Why doesn’t this all add up to an interesting story? Because none of the threads is developed and none crosses over. We’ll follow one, say the prostitute Morris decides to take care of, but it ends as if the idea fizzled (I don’t think the book, already quite short, would have been the lesser for removing this thread altogether). We’ll then follow another thread for several pages, say the American lover, but then it also goes nowhere, moves into the deep background, as if it is forgotten; and certainly the reader can feel free to forget about it — it doesn’t illuminate anything going on in the foreground. Not one strand, including the son’s death in Afghanistan, is followed for very long before another comes up and assumes the importance of the moment, and not one strand effectively connects to another.

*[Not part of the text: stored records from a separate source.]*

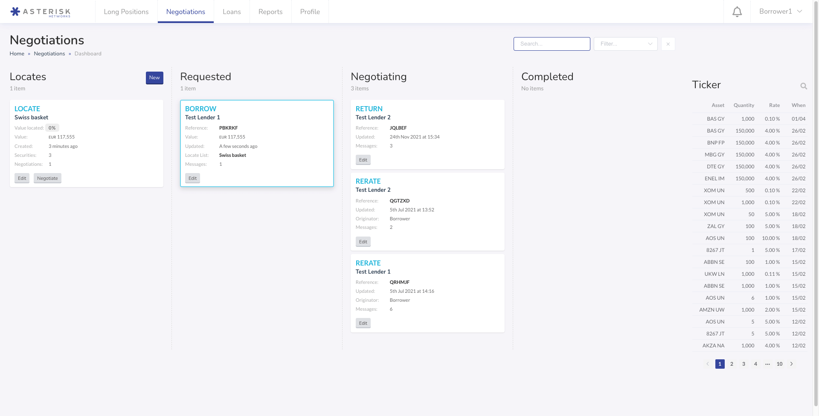This screenshot has width=819, height=416.
Task: Open the Reports tab
Action: pyautogui.click(x=270, y=12)
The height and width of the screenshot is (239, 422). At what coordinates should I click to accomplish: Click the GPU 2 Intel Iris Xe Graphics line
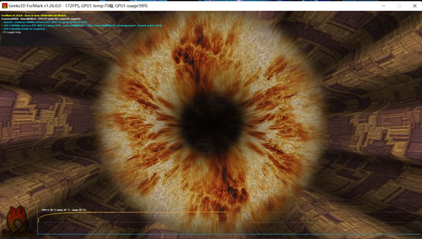(24, 29)
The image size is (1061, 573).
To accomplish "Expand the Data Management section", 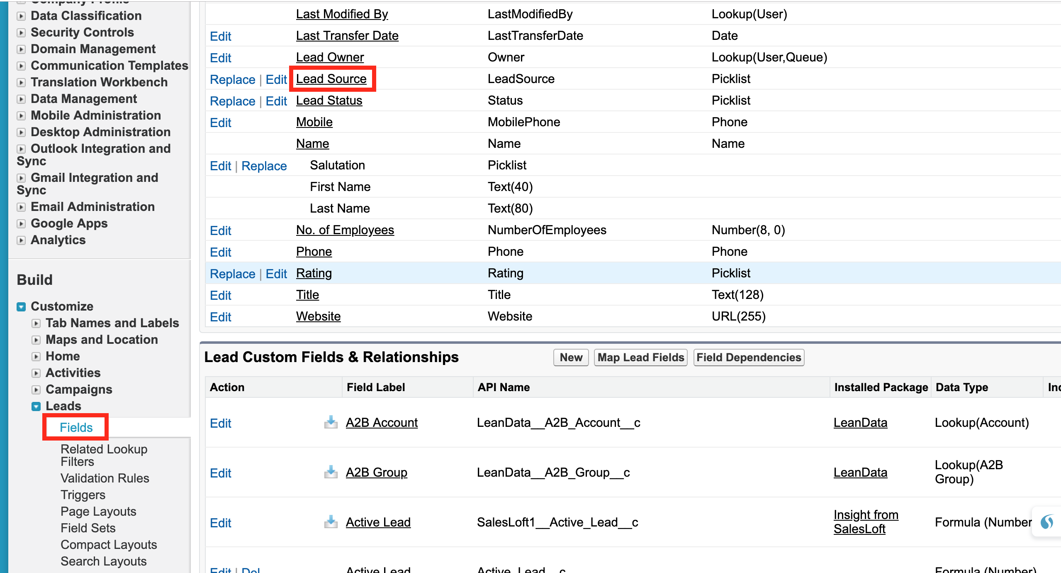I will click(21, 99).
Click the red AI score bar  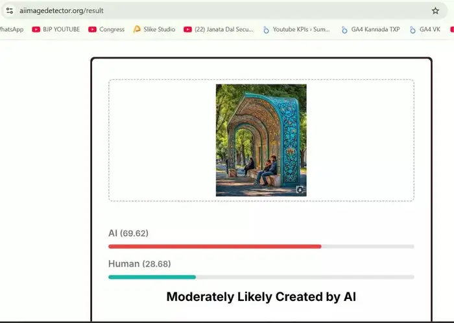point(214,246)
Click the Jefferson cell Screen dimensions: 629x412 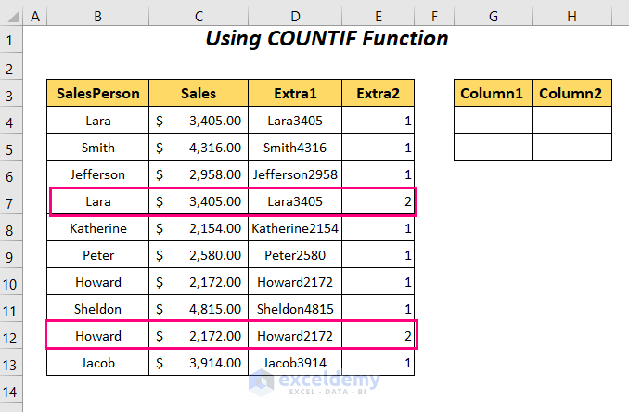(98, 174)
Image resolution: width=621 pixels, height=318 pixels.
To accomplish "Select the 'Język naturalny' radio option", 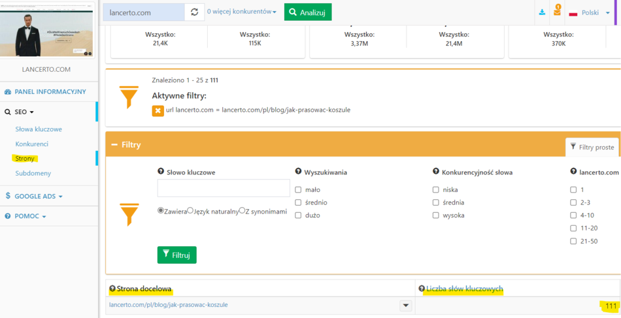I will (190, 210).
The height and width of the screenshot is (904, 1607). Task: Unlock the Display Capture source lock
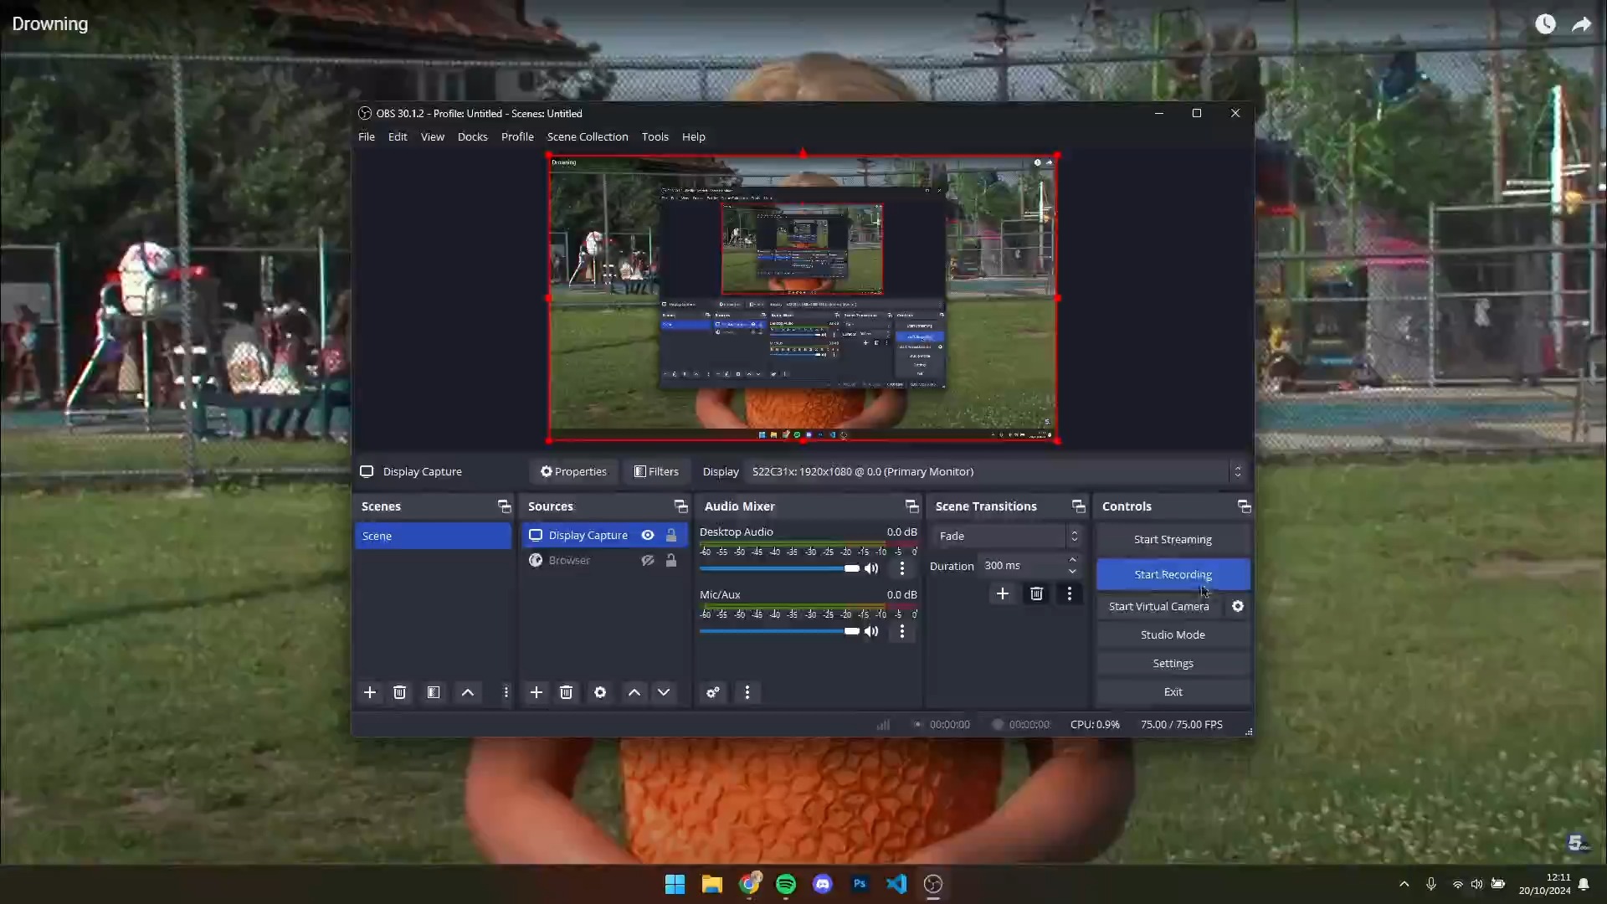[x=671, y=535]
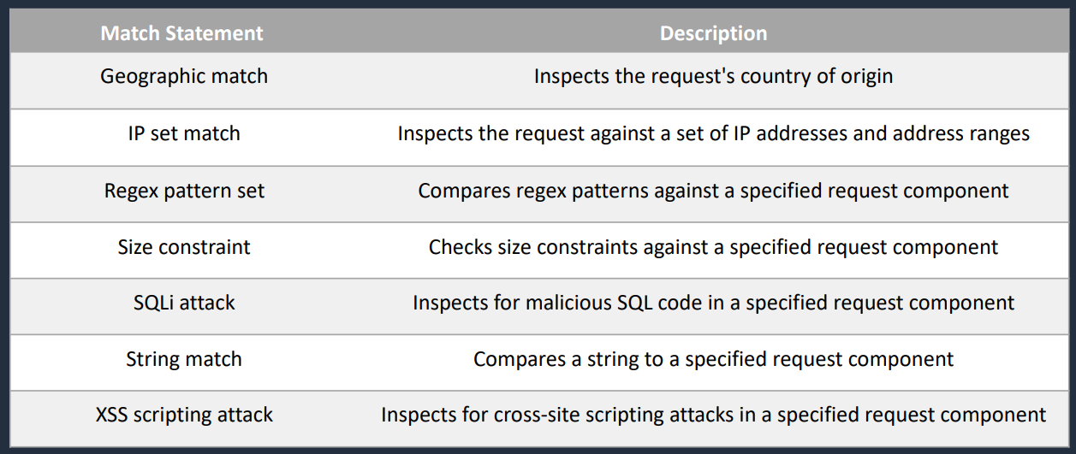Image resolution: width=1076 pixels, height=454 pixels.
Task: Select the SQLi attack cell
Action: (x=184, y=303)
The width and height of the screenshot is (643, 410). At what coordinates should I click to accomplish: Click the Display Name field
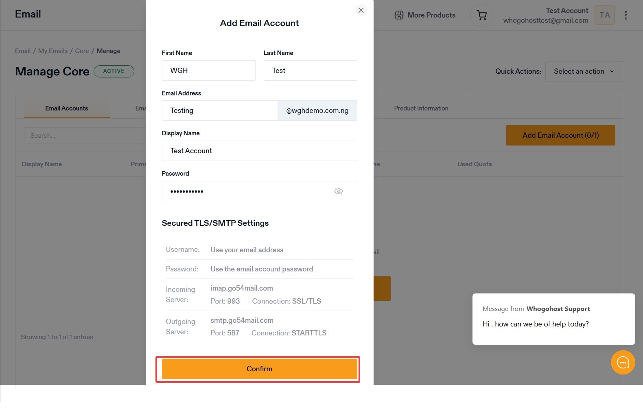click(x=259, y=151)
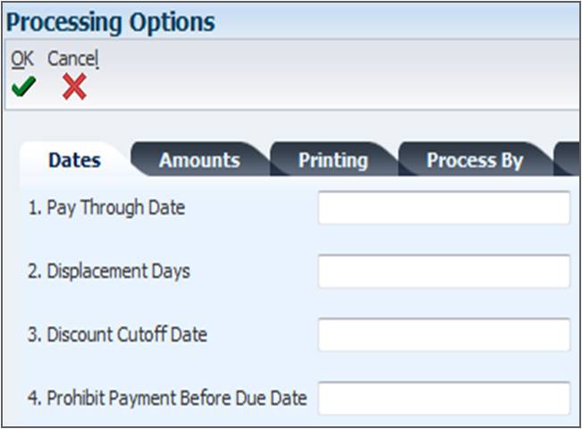Open the partially hidden tab after Process By
Screen dimensions: 582x429
[567, 159]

I don’t believe the absolute disconnect was on purpose. It doesn’t seem like a technique meant to emphasize grief. If so, it certainly doesn’t illustrate grief well. Rather, it seemed we were supposed to accept the grief Morris is experiencing and somehow accept his behavior and thoughts as a reaction to or defense from the grief. Then this is supposed to illuminate the deeper philosophical themes that present themselves in the form of brief quotations from their primary source.

Throughout the novel, Bergen quotes or clearly references several religious and secular texts. At the end of the book, he includes this incomplete list: Plato, Cicero, Petrarch, Dante, Shakespeare, Kierkegaard, Boehme, Adorno, Tillich, Strauss, Nieburh, Allan Bloom, Eagleton, Bellow. Many of the passages are italicized, like this one:

She was prepared, like Telmon, who said, I knew, when I fathered them, that they must die.

Sadly, the presence of all of these voices, all of these thoughts on existence and aesthetic unity, lends nothing to The Matter with Morris because The Matter with Morris cannot support their presence. There is an important lesson here: If you want gravity in your book, you cannot incorporate it by reference.

I’m baffled by the presence of this novel on the Giller shortlist.